Axiomas – Ontológico e Epistemológico
A ideologia vai lidar com axiomas,
quando esta estabelece um axioma ontológico que se refere ao ser, ela obstrui
e substitui a divindade, ou seja, temos no cristianismo dois axiomas básicos
para a compreensão filosófica da fé cristã e como isso se desenvolve no âmbito
da teologia e da filosofia política por um prisma cristão. O axioma ontológico
do cristianismo é Deus. O axioma epistemológico do cristianismo é a Escritura.
A ideologia vai substituir esses axiomas, estabelecendo uma nova fundamentação
filosófica que perpasse a vida humana e redima os flagelos e moléstias sociais.

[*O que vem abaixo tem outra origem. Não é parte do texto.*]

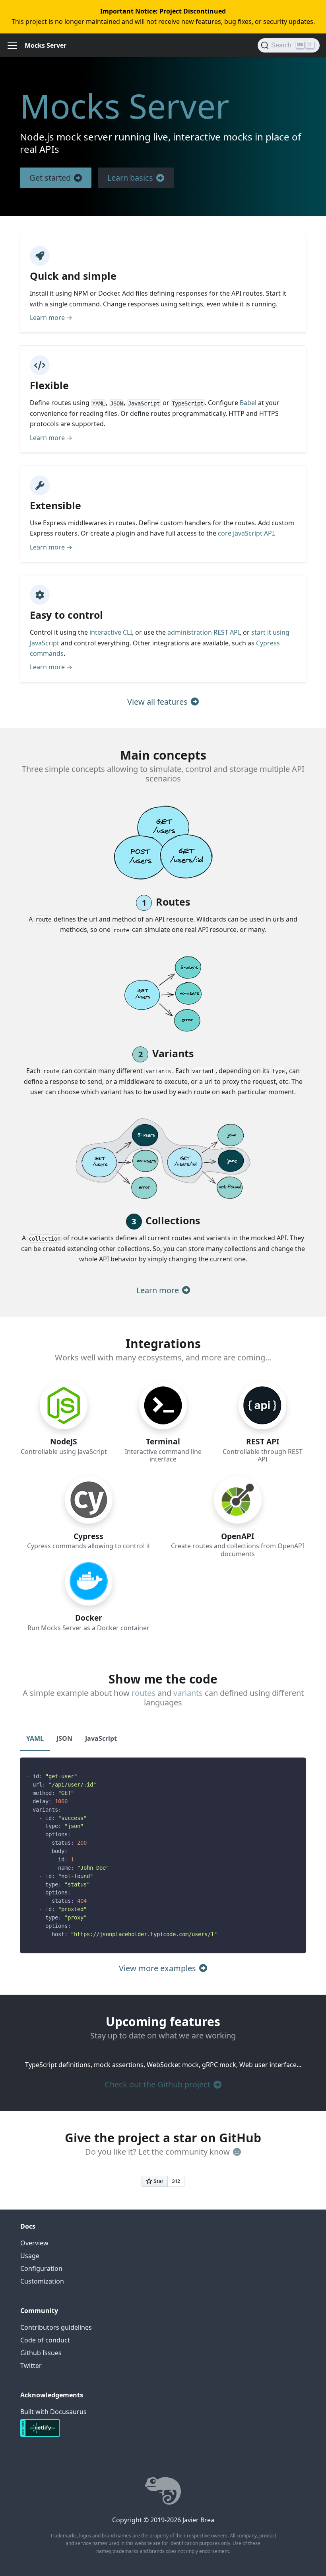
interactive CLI (110, 632)
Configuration (41, 2268)
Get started (50, 177)
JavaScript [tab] (101, 1738)
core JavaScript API (246, 533)
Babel (248, 402)
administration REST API (203, 632)
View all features (157, 701)
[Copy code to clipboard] (296, 1767)
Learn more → (51, 317)
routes (143, 1692)
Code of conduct (45, 2340)
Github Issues (41, 2352)
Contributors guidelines (56, 2327)
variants (188, 1692)
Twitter (31, 2365)
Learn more (157, 1290)
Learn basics (130, 177)
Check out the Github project (157, 2084)
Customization (42, 2281)
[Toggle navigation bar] (12, 45)
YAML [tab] (35, 1738)
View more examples (157, 1968)
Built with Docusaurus (53, 2411)
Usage (29, 2255)
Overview (34, 2243)
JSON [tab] (64, 1738)
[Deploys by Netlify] (40, 2435)
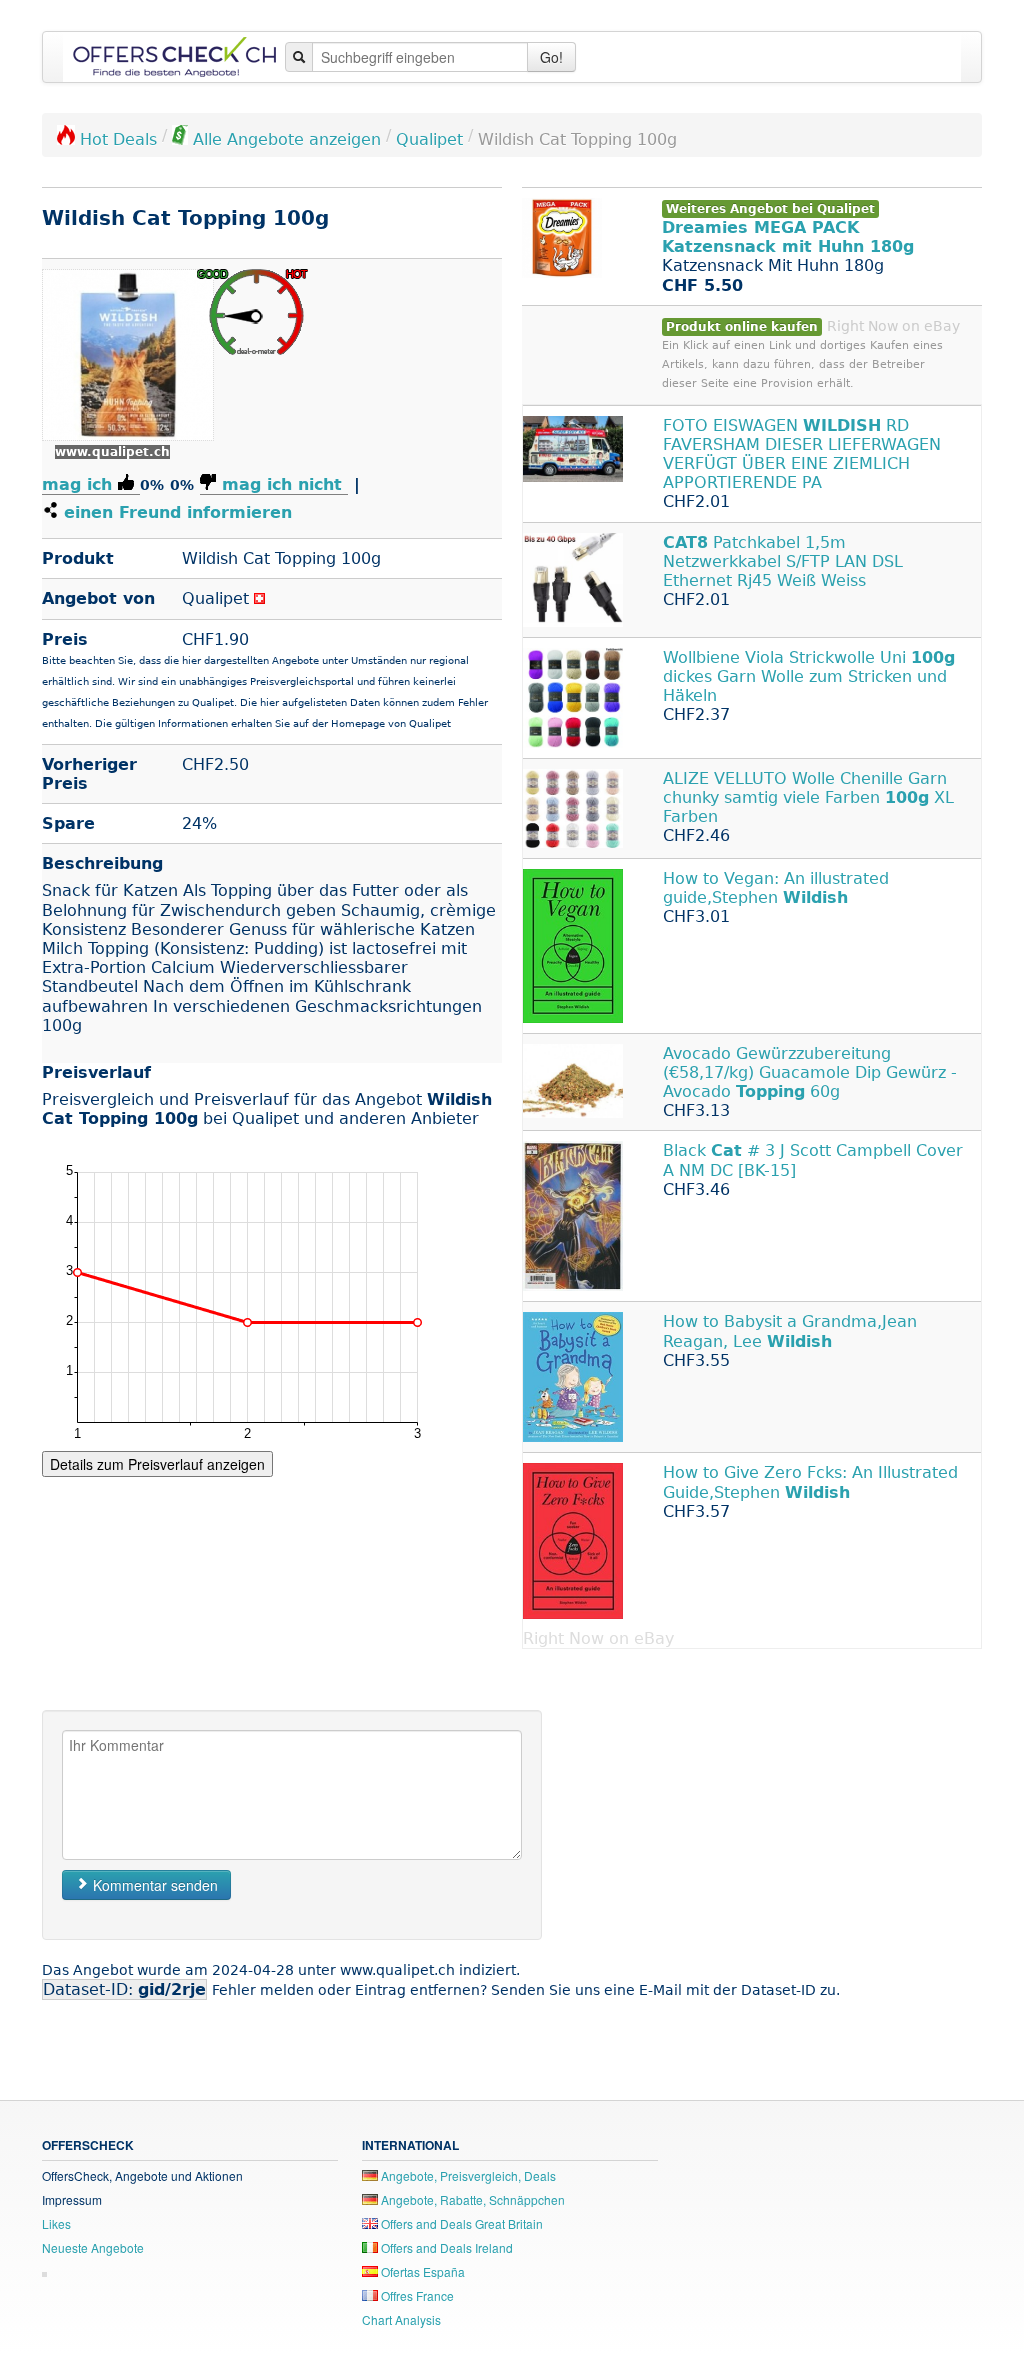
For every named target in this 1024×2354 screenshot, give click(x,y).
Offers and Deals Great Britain (460, 2223)
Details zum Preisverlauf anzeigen (157, 1464)
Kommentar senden (153, 1885)
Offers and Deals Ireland (445, 2247)
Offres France (416, 2295)
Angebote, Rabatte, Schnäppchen (471, 2199)
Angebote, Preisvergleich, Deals (467, 2175)
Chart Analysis (401, 2319)
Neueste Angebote (93, 2247)
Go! (551, 57)
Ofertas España (421, 2271)
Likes (56, 2223)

Temos então uma clara estabilização de falsos deuses para uma cosmovisão. Por
isso toda ideologia é idolatria.
Conclusão
Os fundamentos da
ideologia não são apenas filosóficos, são religiosos. A busca por soluções
redentoras e escatológicas ultrapassam os limites da função da política no
mundo. A ideologia é uma violação explicita dos dois primeiros mandamentos do
decálogo o que é idolatria.
[1] No
conceito de ideia temos uma busca e uma mentalização do algo que ainda não é. A
idealização gera o vislumbre, o vislumbre e a idealização são inevitavelmente
fundamentados por axiomas ontológicos e epistemológicos. O que vai intermediar
a ideia entre os axiomas são as pressuposições.
[2]
http://www.olavodecarvalho.org/semana/confronto.htm
[3]
http://www.olavodecarvalho.org/semana/070910dc.html
[4]
O termo que uso por logos teleológico refere-se a um discurso que se esmera a
uma finalidade de cabal cumprimento, via de regra a luta para que esse
cumprimento ocorra procede de regimes totalitários.
[5] http://www.olavodecarvalho.org/semana/070910dc.html
[6]
Koyzis, David. Visões e Ilusões
Políticas. 2014. São Paulo, ed. Vida Nova, p.18.
[7]
Razzo. Francisco. A Imaginação
Totalitária. Ed. Record, Rio de Janeiro. 2016, p.9.